Records from a data source
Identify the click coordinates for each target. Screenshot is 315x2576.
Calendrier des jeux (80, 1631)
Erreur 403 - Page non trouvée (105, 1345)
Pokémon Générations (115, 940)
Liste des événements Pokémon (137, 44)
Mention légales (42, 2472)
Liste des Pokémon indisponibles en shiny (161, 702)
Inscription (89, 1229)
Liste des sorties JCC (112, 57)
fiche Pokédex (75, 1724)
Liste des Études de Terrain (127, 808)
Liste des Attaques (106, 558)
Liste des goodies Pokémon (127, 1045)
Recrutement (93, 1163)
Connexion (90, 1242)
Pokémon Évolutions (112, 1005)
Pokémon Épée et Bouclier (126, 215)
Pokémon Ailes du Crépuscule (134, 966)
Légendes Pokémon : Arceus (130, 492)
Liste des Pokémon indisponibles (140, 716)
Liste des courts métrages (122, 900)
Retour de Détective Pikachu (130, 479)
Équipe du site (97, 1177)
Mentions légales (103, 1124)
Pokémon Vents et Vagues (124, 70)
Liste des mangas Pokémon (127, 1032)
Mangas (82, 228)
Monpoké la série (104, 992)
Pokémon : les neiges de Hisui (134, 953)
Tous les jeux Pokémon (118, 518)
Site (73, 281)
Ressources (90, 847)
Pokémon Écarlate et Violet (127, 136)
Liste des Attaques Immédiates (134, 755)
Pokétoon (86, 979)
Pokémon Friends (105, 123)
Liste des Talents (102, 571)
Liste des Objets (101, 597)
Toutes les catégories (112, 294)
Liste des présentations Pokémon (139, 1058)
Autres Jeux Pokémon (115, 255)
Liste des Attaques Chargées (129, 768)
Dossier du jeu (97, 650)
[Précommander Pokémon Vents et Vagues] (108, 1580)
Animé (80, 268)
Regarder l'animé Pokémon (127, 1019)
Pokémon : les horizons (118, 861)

▸ **EXERCISE**:
Go through the entries and copy each line holding the string "Vents".

▸ **TASK ANSWER**:
Pokémon Vents et Vagues (124, 70)
[Précommander Pokémon Vents et Vagues] (108, 1580)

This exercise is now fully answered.